Recall the notion of upper set from Example 1.45, and let \((P,\leq)\) be a preorder.

  1. Show that the set \(\uparrow p:=\{p'\in P\mid p\leq p'\}\) is an upper set, for any \(p\in P\).

  2. Show that this construction defines a monotone map \(\uparrow:P^\mathrm{op}\to\mathcal{U}P\).

  3. Draw a picture of the map \(\uparrow\) in the case where \(P\) is the preorder \((b\geq a\leq c)\) from Exercise 1.48.

Example 1.45:

Given a preorder \((P,\le)\), an upper set in \(P\) is a subset \(U\) of \(P\) satisfying the condition that if \(p \in U\) and \(p \le q\), then \(q \in U\). ``If \(p\) is an element then so is anything bigger.'' Write \(\mathcal U(P)\) for the set of upper sets in \(P\). We can give the set \(\mathcal{U}\) an order by letting \(U \le V\) if \(U\) is contained in \(V\).

For example, if \((\mathbb{B},\leq)\) is the booleans (Example 1.33), then its preorder of uppersets \(\mathcal U\mathbb{B}\) is \[\boxed{\begin{matrix}\lbrace\mathrm{false},\mathrm{true}\rbrace\\\uparrow\\\lbrace\mathrm{true}\rbrace\\\uparrow\\\varnothing\end{matrix}}\]

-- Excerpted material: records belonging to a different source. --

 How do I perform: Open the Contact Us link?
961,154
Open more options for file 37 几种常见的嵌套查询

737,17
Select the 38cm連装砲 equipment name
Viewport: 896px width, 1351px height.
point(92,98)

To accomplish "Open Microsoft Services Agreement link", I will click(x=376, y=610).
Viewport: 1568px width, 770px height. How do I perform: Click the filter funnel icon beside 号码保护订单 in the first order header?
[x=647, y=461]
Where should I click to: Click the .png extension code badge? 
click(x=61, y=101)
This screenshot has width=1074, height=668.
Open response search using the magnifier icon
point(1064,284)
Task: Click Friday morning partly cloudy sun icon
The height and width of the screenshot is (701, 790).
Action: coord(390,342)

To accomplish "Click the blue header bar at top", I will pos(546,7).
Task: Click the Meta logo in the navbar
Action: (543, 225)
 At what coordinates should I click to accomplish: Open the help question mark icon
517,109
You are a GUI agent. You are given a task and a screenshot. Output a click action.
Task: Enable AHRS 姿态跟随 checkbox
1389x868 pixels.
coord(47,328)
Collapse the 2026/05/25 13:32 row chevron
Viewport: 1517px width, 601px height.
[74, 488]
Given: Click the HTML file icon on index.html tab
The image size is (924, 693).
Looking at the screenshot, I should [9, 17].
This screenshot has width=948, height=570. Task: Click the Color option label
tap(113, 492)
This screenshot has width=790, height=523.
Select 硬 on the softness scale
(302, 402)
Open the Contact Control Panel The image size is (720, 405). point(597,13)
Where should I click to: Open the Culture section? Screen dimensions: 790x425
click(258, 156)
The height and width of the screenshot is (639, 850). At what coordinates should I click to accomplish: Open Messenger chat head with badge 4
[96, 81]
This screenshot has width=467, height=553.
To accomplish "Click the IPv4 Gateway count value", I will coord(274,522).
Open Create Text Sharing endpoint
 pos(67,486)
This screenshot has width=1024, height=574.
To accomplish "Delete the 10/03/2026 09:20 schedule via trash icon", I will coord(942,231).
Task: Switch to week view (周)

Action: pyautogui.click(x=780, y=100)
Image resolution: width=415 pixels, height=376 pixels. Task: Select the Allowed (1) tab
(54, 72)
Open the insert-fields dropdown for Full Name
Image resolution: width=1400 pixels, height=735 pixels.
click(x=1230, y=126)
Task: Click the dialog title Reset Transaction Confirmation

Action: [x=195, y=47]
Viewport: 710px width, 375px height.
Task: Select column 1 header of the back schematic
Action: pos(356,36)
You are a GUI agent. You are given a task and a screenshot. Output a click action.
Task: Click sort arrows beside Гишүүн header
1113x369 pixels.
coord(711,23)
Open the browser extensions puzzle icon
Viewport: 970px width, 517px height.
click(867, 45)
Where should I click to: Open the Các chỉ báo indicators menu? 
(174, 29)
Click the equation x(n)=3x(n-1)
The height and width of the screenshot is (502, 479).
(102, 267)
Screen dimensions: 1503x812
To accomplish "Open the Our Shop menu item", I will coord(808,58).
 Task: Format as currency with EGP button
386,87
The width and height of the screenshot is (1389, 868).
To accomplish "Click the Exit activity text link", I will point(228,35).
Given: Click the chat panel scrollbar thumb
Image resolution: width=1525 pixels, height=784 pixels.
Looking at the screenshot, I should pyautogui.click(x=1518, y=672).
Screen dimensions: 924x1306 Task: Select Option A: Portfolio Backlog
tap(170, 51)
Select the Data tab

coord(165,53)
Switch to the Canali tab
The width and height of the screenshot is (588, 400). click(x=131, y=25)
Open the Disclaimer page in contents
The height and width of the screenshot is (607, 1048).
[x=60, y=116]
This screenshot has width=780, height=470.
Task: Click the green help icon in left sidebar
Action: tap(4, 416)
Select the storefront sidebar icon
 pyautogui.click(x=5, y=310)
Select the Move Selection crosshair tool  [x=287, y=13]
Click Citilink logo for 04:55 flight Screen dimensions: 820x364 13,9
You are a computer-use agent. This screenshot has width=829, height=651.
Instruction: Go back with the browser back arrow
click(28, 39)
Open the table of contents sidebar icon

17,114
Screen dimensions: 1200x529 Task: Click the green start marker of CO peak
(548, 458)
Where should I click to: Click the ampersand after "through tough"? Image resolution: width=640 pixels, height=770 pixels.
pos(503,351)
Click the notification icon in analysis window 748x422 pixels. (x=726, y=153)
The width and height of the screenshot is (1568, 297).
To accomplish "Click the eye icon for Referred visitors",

Just \(\{\mathrm{false}\}\) by itself is not an upper set, because \(\mathrm{false}\leq\mathrm{true}\).

Comments

  • 1.
    1. Let \(x\in\uparrow p\), \(y\in P\), and \(x\leq y\). By definition of \(\uparrow p\), \(p\leq x\). By transitivity, this implies that \(p\leq y\). So, \(y\in\uparrow p\).
    2. \(P^\mathrm{op}\) has the same elements as \(P\), so \(\uparrow\) maps \(P^\mathrm{op}\) to \(\mathcal{U}(P)\). Let \(p,q\in P\) with \(q\leq_P p\). By definition of \(^\mathrm{op}\), \(p\leq_{P^\mathrm{op}}q\). For every \(x\in\uparrow q\), \(q\leq x\). By transitivity, \(p\leq x\). So, \(\uparrow q\subseteq\uparrow p\). Thus, \(\uparrow q\leq\uparrow p\). Conclude that \(\uparrow:P^\mathrm{op}\to\mathcal{U}(P)\) is a monotone map.
    3. \(\uparrow(a)=\{a,b,c\}\), \(\uparrow(b)=\{b\}\), \(\uparrow(c)=\{c\}\), \(\varnothing\leq\uparrow(b)\leq\uparrow(a)\), and \(\varnothing\leq\uparrow(c)\leq\uparrow(a)\).
    Comment Source:1. Let \\(x\in\uparrow p\\), \\(y\in P\\), and \\(x\leq y\\). By definition of \\(\uparrow p\\), \\(p\leq x\\). By transitivity, this implies that \\(p\leq y\\). So, \\(y\in\uparrow p\\). 2. \\(P^\mathrm{op}\\) has the same elements as \\(P\\), so \\(\uparrow\\) maps \\(P^\mathrm{op}\\) to \\(\mathcal{U}(P)\\). Let \\(p,q\in P\\) with \\(q\leq_P p\\). By definition of \\(^\mathrm{op}\\), \\(p\leq_{P^\mathrm{op}}q\\). For every \\(x\in\uparrow q\\), \\(q\leq x\\). By transitivity, \\(p\leq x\\). So, \\(\uparrow q\subseteq\uparrow p\\). Thus, \\(\uparrow q\leq\uparrow p\\). Conclude that \\(\uparrow:P^\mathrm{op}\to\mathcal{U}(P)\\) is a monotone map. 3. \\(\uparrow(a)=\\{a,b,c\\}\\), \\(\uparrow(b)=\\{b\\}\\), \\(\uparrow(c)=\\{c\\}\\), \\(\varnothing\leq\uparrow(b)\leq\uparrow(a)\\), and \\(\varnothing\leq\uparrow(c)\leq\uparrow(a)\\).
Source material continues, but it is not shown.